Crypto Prices

Binance steht erneut unter Beobachtung: DOJ ermittelt wegen möglicher Umgehung von Iran-Sanktionen

vor 4 Stunden
1 minuten gelesen
3 ansichten

Untersuchung des US-Justizministeriums

Das US-Justizministerium hat eine Untersuchung eingeleitet, um festzustellen, ob iranische Netzwerke die Krypto-Börse Binance genutzt haben, um amerikanische Sanktionen zu umgehen, berichtet das Wall Street Journal. Die Ermittlungen konzentrieren sich auf digitale Transaktionen, die angeblich mehr als 1 Milliarde Dollar über die Plattform geleitet haben. Diese Transaktionen könnten zur Finanzierung von Netzwerken beigetragen haben, die mit von Iran unterstützten Gruppen in Verbindung stehen, so Personen, die mit der Angelegenheit vertraut sind.

Ermittlungen und Interviews

Bundesermittler haben Berichten zufolge Personen kontaktiert, die über Kenntnisse der Transaktionen verfügen, um Interviews anzufordern und Beweise zu sammeln. Dabei wird untersucht, wie die Gelder durch die Börse bewegt wurden. Die Behörden haben bislang nicht bestätigt, ob die Untersuchung Binance selbst wegen möglicher Fehlverhalten ins Visier nimmt oder sich ausschließlich auf Nutzer konzentriert, die die Plattform möglicherweise ausgenutzt haben, um Sanktionen zu umgehen.

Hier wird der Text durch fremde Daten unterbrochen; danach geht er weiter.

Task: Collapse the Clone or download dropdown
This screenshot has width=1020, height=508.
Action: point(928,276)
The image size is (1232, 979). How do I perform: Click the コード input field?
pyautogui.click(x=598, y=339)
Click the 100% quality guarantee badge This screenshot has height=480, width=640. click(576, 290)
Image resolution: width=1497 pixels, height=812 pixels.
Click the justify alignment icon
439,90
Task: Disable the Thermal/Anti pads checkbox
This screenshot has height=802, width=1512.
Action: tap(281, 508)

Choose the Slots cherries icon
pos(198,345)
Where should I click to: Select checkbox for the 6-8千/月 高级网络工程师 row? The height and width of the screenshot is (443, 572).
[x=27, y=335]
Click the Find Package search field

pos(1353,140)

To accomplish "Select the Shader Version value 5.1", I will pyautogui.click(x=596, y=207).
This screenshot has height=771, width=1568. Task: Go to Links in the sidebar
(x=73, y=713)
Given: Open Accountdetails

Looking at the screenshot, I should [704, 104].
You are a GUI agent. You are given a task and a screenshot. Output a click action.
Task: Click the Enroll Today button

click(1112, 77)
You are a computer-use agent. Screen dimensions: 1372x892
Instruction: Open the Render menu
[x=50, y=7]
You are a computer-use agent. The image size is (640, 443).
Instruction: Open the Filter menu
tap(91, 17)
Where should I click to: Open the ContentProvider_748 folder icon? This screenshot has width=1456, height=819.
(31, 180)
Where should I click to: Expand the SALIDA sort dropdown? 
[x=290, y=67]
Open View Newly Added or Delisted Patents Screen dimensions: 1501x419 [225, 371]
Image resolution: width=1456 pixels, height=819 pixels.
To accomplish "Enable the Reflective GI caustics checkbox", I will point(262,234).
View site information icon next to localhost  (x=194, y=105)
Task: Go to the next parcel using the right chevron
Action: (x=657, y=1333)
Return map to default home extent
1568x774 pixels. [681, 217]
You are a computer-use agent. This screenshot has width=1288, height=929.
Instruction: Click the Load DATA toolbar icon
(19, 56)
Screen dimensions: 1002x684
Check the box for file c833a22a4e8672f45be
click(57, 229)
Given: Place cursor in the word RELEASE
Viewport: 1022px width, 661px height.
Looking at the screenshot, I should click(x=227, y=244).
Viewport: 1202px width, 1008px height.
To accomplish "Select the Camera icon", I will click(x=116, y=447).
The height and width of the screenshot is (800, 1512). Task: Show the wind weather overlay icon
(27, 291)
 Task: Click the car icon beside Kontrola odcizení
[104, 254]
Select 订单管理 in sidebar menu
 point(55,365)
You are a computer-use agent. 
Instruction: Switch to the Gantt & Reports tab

Interne Prüfung von Binance

Die Untersuchung folgt einer internen Prüfung von Binance zu verdächtigen Aktivitäten, die mit einem Zahlungsintermediär verbunden sind, der angeblich Überweisungen von chinesischen Kunden in Krypto-Wallets erleichtert hat, die mit iranischen Netzwerken assoziiert sind. Binance erklärte, dass man mit den Strafverfolgungsbehörden kooperiert habe und schließlich das Konto, das mit den fraglichen Transaktionen verbunden war, geschlossen habe.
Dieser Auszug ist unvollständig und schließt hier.